I've got a math exercise where it's said I have to prove that a circle is tangent to a curve (described by a parametric plot). Here's the graph :
So we can see that when $y=0$, the circle is really next to the curve. But it's not the case everywhere. My question is, what do I have to prove in terms of limit to say that this circle is really tangent to the curve ? And is it tangent to it "everywhere"?
Thank you in advance.
On
You can consider the tangent (straight) line tangent to the circle at a given point $(x_0,y_0)$. To say that the circle is tangent to the curve at the point $(x_0,y_0)$ is the same thing as the circle and the curve have a common point $(x_0,y_0)$ and at that point both the circle and the curve share the same tangent line. To find the tangent line to the circle (or to the curve) given by $y=f(x)$ at the point $(x_0,y_0)$ you have to check two conditions:
The point belongs to the circle (or to the curve) so you must check that $y_0=f(x_0)$,
and to check that the equation of the line tangent to the circle (or to the curve) is given by $y=mx+b$ with $m=f'(x_0)$. If $f'(x_0)= \infty$ the slope is infinite so the tangent line is vertical.

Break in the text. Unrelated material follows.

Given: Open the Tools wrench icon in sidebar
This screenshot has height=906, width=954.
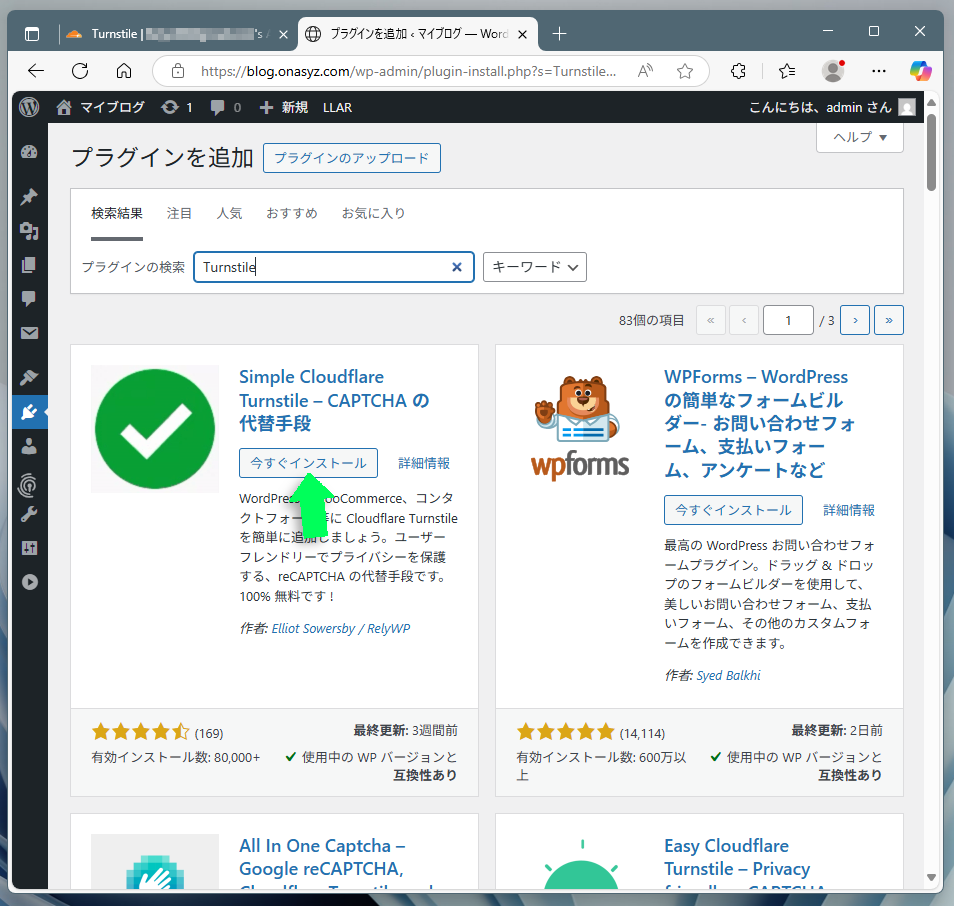Looking at the screenshot, I should pyautogui.click(x=29, y=514).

Edit: following the comment by J.M. if the curve is given parametrically by $x=x(t)$ and $y=y(t)$ then the equation of the curve is given by (at the point $(x_0,y_0)=(x(t_0),y(t_0))$) : $y=y'(t_0)/x'(t_0) x+b$. Again if $x'(t_0)=0$ and $y'(t_0)\neq 0$ the slope is infinite and the line is vertical.
I guess in analysis the usual application of 'tangency' is local, i.e. two curves $\gamma_1,\gamma_2$ with at least one common point $z\in \gamma_1\cap\gamma_2$ are said to be tangent at $z$ if their tangent lines coincides.
E.g. when $\gamma_i$ are given on the plain and parametrized by $$ \gamma_i =\left\{(x_i(t),y_i(t)):t\in [a,b]\right\} $$ for $i=1,2$ they are tangent at $z\in \mathbb R^2$ if
there is $t_1,t_2$ s.t. $z = (x_1(t_1),y_1(t_1)) = (x_2(t_2),y_2(t_2))$;
functions $x_i,y_i$ are differentiable at $t_i$ and their derivatives coincide: $$ \dot{x}_1(t_1) = \dot{x}_1(t_2) \text{ and }\dot{y}_1(t_1) = \dot{y}_2(t_2). $$
Derivatives are not degenerate: $\dot{x}_i^2(t_i)+\dot{y}_i^2(t_i)>0$ for $i=1,2.$ This assumption is made to avoid undesired 'corner' behavior.
Curves on your picture seem to be tangent, but to be sure you should take e.g. polar parameters for the circle: $$ (x_1(t),y_1(t)) = (\cos{t},\sin{t}) $$ with $t\in [0,2\pi]$ as well as polar parameters for the second curve. That curve seem to be given in polar coordinates $(r,\phi)$ - then you take $$ (x_2(t),y_2(t)) = (r(t)\cos{t},r(t)\sin{t}) $$ as parameters.
Be aware that answer by Ali may not work in your case since the slope of your curves at the points of intersection is vertical, i.e. $f' = \infty$.